Saludo a los señores cardenales y a los obispos que son los testigos primarios de la Palabra de Dios, los teólogos que la investigan, la explican y la traducen en el lenguaje actual, los pastores que buscan en ella las soluciones adecuadas a los problemas de nuestro tiempo. Doy las gracias de corazón a todos los que trabajan al servicio de la traducción y de la difusión de la Biblia, ofreciendo los medios para explicar, enseñar e interpretar su mensaje. En este sentido, dirijo un agradecimiento especial a la Federación Bíblica Católica por su actividad, por la pastoral bíblica que promueve, por la adhesión fiel a las indicaciones del Magisterio y por el espíritu abierto a la colaboración ecuménica en el campo bíblico. Expreso mi profunda alegría por la presencia en el Congreso de los «delegados fraternos» de las iglesias y de las comunidades eclesiales de Oriente y de Occidente y saludo con cordial deferencia a los que intervienen en representación de las grandes religiones del mundo.
La constitución dogmática «Dei Verbum», de cuya elaboración fui testigo al participar en primera persona como joven teólogo en las vivaces discusiones que la acompañaron, se abre con una frase de profundo significado: «Dei Verbum religiose audiens et fidenter proclamans, Sacrosancta Synodus …» [«El Santo Concilio, escuchando religiosamente la palabra de Dios y proclamándola confiadamente», ndt.]. Son palabras con las que el Concilio indica un aspecto calificador de la Iglesia: es una comunidad que escucha y anuncia la Palabra de Dios. La Iglesia no vive de sí misma sino del Evangelio y encuentra siempre y de nuevo su orientación en él para su camino. Es algo que tiene que tener en cuenta cada cristiano y aplicarse a sí mismo: sólo quien escucha la Palabra puede convertirse después en su anunciador. No debe enseñar su propia sabiduría, sino la sabiduría de Dios, que con frecuencia parece necedad a los ojos del mundo (Cf. 1 Corintios 1, 23).
La Iglesia sabe bien que Cristo vive en las Sagradas Escrituras. Precisamente por este motivo, como subraya la Constitución, siempre ha tributado a las Escrituras divinas una veneración parecida a la dedicada al mismo Cuerpo del Señor (Cf. «Dei Verbum», 21). Por esta razón, san Jerónimo decía con razón algo que cita el documento conciliar: la ignorancia de las Escrituras es ignorancia de Cristo (Cf. «Dei Verbum», 25).
Iglesia y Palabra de Dios están inseparablemente unidas entre sí. La Iglesia vive de la Palabra de Dios y la Palabra de Dios resuena en la Iglesia, en su enseñanza y en toda su vida (Cf. «Dei Verbum», 8). Por este motivo, el apóstol Pedro nos recuerda que «ninguna profecía de la Escritura puede interpretarse por cuenta propia; porque nunca profecía alguna ha venido por voluntad humana, sino que hombres movidos por el Espíritu Santo, han hablado de parte de Dios» (2 Pt 1, 20).

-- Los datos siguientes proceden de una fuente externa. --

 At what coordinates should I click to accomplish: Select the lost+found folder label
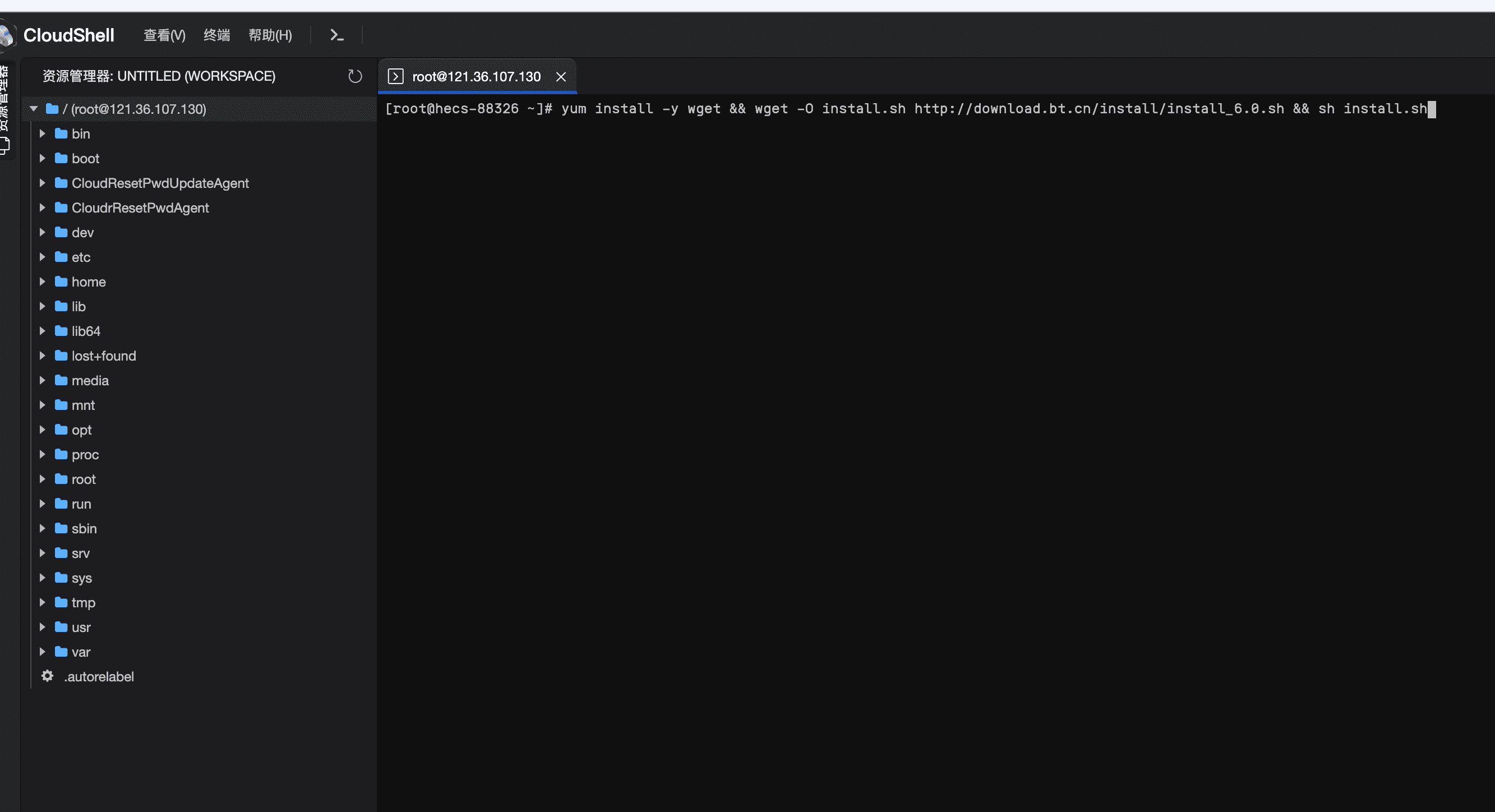pos(103,356)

Damos gracias a Dios porque en estos últimos tiempos, gracias también al impulso dado por la constitución dogmática «Dei Verbum», se ha reevaluado más profundamente la importancia fundamental de la Palabra de Dios. De esto se ha derivado una renovación en la vida de la Iglesia, sobre todo en la predicación, en la catequesis, en la teología, en la espiritualidad y en el mismo camino ecuménico. La Iglesia debe renovarse siempre y rejuvenecer y la Palabra de Dios, que no envejece nunca ni se agota, es el medio privilegiado para este objetivo. De hecho, la Palabra de Dios, a través del Espíritu Santo, nos guía siempre de nuevo hacia la verdad plena (Cf. Juan 16, 13).
En este contexto, querría evocar particularmente y recomendar la antigua tradición de la «Lectio divina»: la lectura asidua de la Sagrada Escritura acompañada por la oración permite ese íntimo diálogo en el que, a través de la lectura, se escucha a Dios que habla, y a través de la oración, se le responde con una confiada apertura del corazón (Cf. «Dei Verbum», 25). Si se promueve esta práctica con eficacia, estoy convencido de que producirá una nueva primavera espiritual en la Iglesia. Como punto firme de la pastoral bíblica, la «Lectio divina» tiene que ser ulteriormente impulsada, incluso mediante nuevos métodos, atentamente ponderados, adaptados a los tiempos. No hay que olvidar nunca que la Palabra de Dios es lámpara para nuestros pasos y luz en nuestro camino (Cf. Salmo 118/119, 105).
Al invocar la bendición de Dios para vuestro trabajo, para vuestras iniciativas y para el congreso en el que participáis, me uno al deseo que os alienta: «que la Palabra del Señor siga propagándose» (Cf. 2 Tesalonicenses 3, 1) hasta los confines de la tierra para que, a través del anuncio de la salvación, el mundo entero, oyendo, crea el anuncio de la salvación; creyendo, espere, y esperando, ame (Cf. «Dei Verbum»1). De todo corazón, ¡gracias!